О чем я писал тогда, в молодости? О конце света, апокалипсисе. Описывал свои сны. Тяжелые сны. Которые как мне сдается, были не совсем снами. Часть меня путешествовала в других мирах и реальностях.

«Ветер! Ветер! Неистовый как необъезженный конь, с налитыми кровью и скошенными от бешенства глазами, с раздувающимися ноздрями, с жадностью всасывающими милю за милей. С кровавой пеной у безумно оскаленного рта. Рта, жаждущего смерти. Конь мчался галопом, едва касаясь земли. Его тугие мышцы, мощностью сотней ураганов, легко несли тяжёлое бесформенное тело, от которого вместо пота отделялась и поднималась чёрная мгла. Его рыжая грива, сотканная из множества песчинок, со свистом рассекала воздух, взмывала к самому небу, закрывая печальное солнце. Там за горизонтом, грива цепляясь за холмы и вывернутые с корнем деревья, рвалась в клочья. Клочья слоем песка оседали на выжженную дотла землю, выжженную раз, и надолго.

Конь видел цель и шёл к ней. Подойдя вплотную, он поднялся на дыбы и рухнул.

Рухнул на город. Обрушился вниз, ломая ветхие здания и крыши домов, разбрасывая листы шифера как промокашки, ломая и круша всё, что можно сломать, снести, сокрушить, перевернуть. Всё на что у него хватало сил. Но ветер рухнул и разбился.

Разбился о безмолвие каменных домов, мёртвых домов, брошенных раз и надолго.

Ветер раскололся на тысячу яростных псов, и псы разбежались по городу, по улицам, проспектам, переулкам. Понеслись, поднимая тучи пыли, обрывки газет, бумаг, картонных ящиков, пластиковых пакетов, плёнок и ещё чёрт знает чего. Псы швыряли песок в стёкла окон, били их как отпетое хулиганьё, хлопали пустыми оконными рамами, визжали в рассохшихся и открытых настежь дверях, гнусаво выли в проводах уцелевших линий. Псы с неизведанной тоской поднимали весь этот мусор и хлам к сердитому свинцовому небу, и обессиленные роняли вниз. Вниз, на пустующие дома, смотрящие мёртвыми глазницами окон.
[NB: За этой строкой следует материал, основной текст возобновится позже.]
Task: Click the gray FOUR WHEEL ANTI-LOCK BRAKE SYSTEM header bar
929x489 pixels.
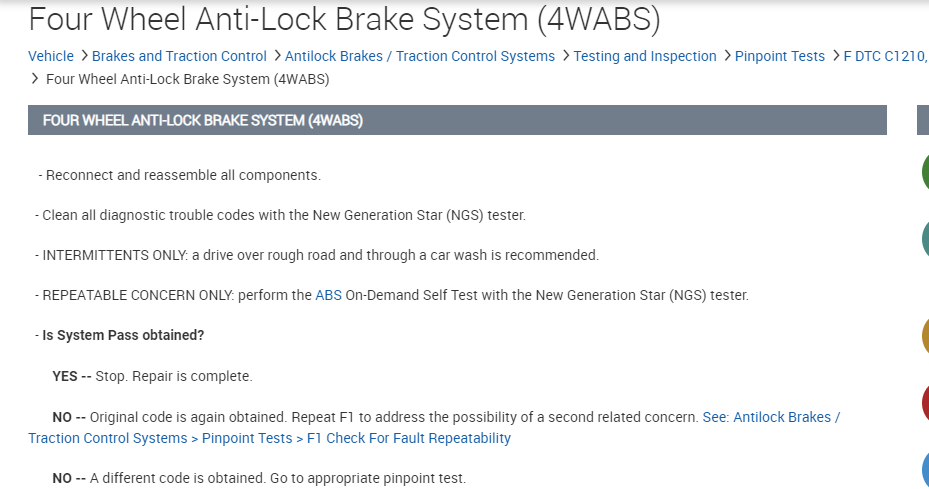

Песок ел глаза, скрипел под ногами и на зубах. Забивался в волосы, уши, за пазуху — в общем, куда только мог. Ракшас собрал слюну с пересохшего рта, скрипнул зубами и сплюнул. Узкими, как бойницы щёлками глаз обвёл улицу, дома, крыши.
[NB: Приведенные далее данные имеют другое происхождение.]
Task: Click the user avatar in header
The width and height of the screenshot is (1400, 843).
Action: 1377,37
Пусто. Попрятались твари, вяло подумал он, прислушиваясь к звукам, доносившимся из домов. Но тишина. Только ветер свистит, и от свиста заложило уши. Внезапно, не поворачиваясь, Ракшас молнией выбросил левую руку назад и услышал слабый невнятный вскрик. Метрах в двадцати от него ползла тощая облезлая кошка, изо всех сил упираясь передними лапами в землю. Небольшой, но весомый кусочек железа перебил ей хребет и торчал чуть пониже лопаток. Ракшас неспешна подошёл к кошке и вытаскивая свою штуковину, наступил на кошачью голову. Хрустнуло. Невесть откуда взявшийся, ветерок швырнул пригоршню песка в лицо и голову человека. Ракшас откинул густые, серые от пыли и сплетённые на затылке в косу волосы, оскалился, обнажая белые ровные зубы, и проводил ветерок взглядом. Тот стушевался и пропал за углом ближайшего дома.

Пустая затея, искать тут людей, думал Ракшас, шагая по улице. Реки рядом нет, может статься, что и людей нет. Если к вечеру не найду, вернусь за кошкой, только бы её к тому времени не съели крысы».